-- START OF Record excerpts --
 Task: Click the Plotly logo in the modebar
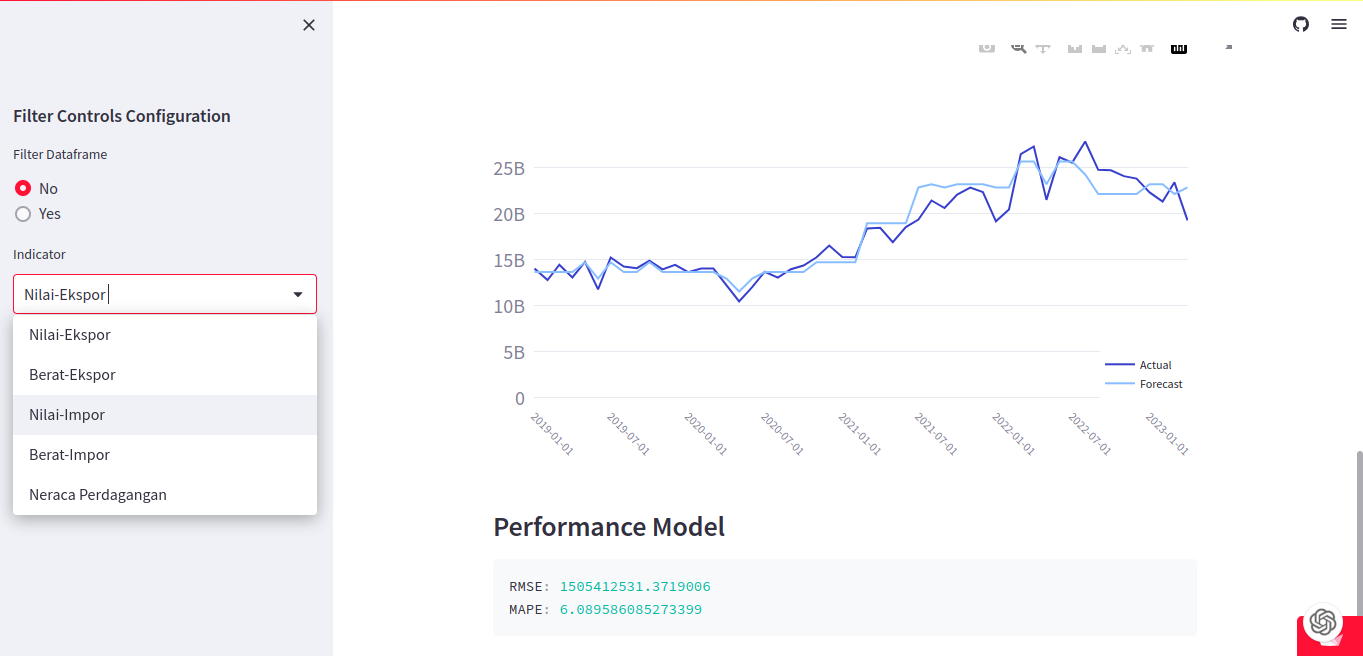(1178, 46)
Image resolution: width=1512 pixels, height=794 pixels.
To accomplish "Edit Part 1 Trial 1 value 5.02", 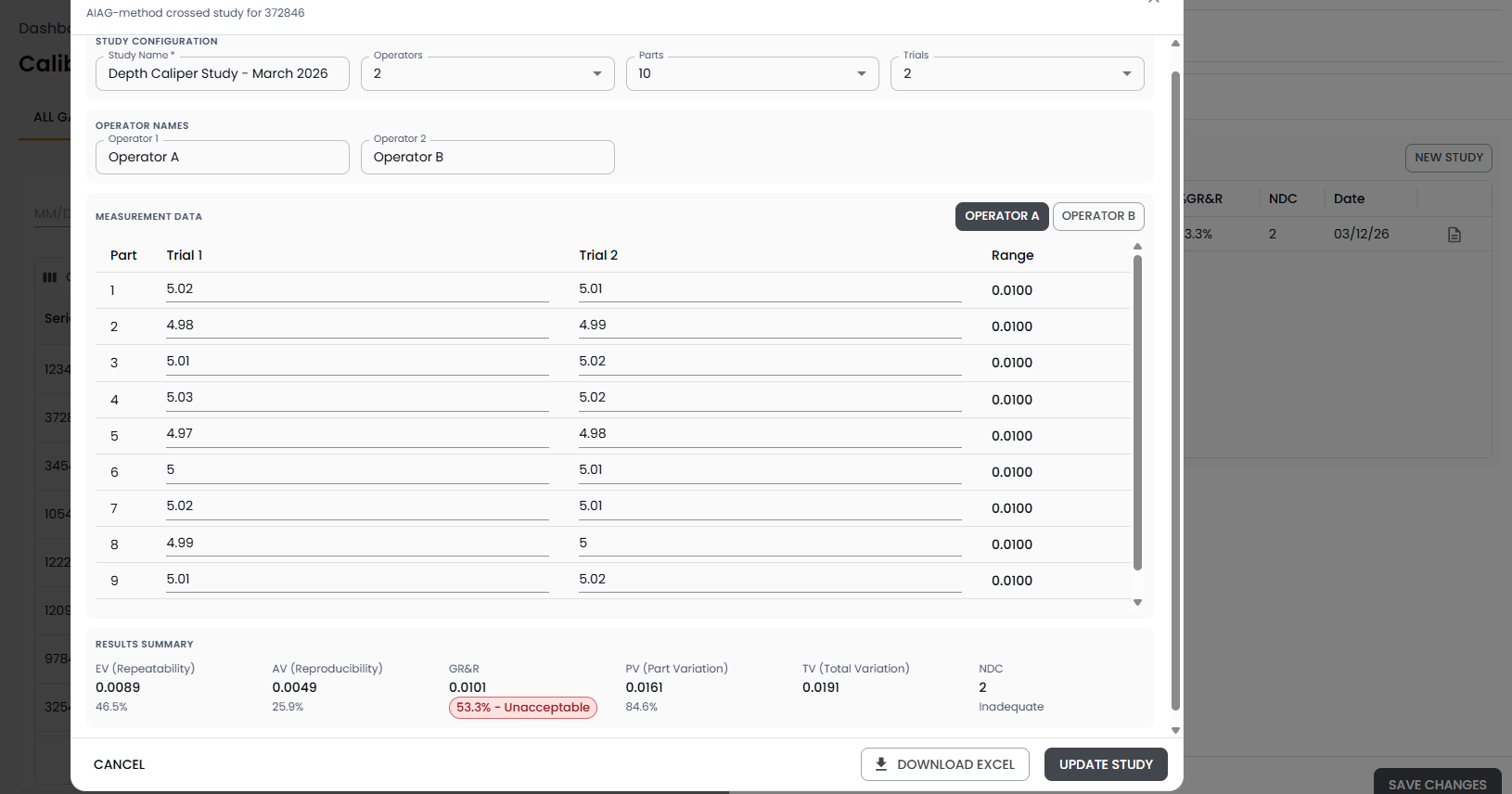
-- END OF Record excerpts --
-- START OF Record excerpts --
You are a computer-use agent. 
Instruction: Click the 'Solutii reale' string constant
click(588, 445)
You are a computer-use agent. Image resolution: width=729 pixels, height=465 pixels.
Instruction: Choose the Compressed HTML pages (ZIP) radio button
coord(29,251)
-- END OF Record excerpts --
* [Task objective]: Reproduce the listing verbatim from the line containing "Image resolution: width=1512" to the line containing "Part 1 Trial", both included, omitting the pictures.

* [Correct answer]:
Image resolution: width=1512 pixels, height=794 pixels.
To accomplish "Edit Part 1 Trial 1 value 5.02", 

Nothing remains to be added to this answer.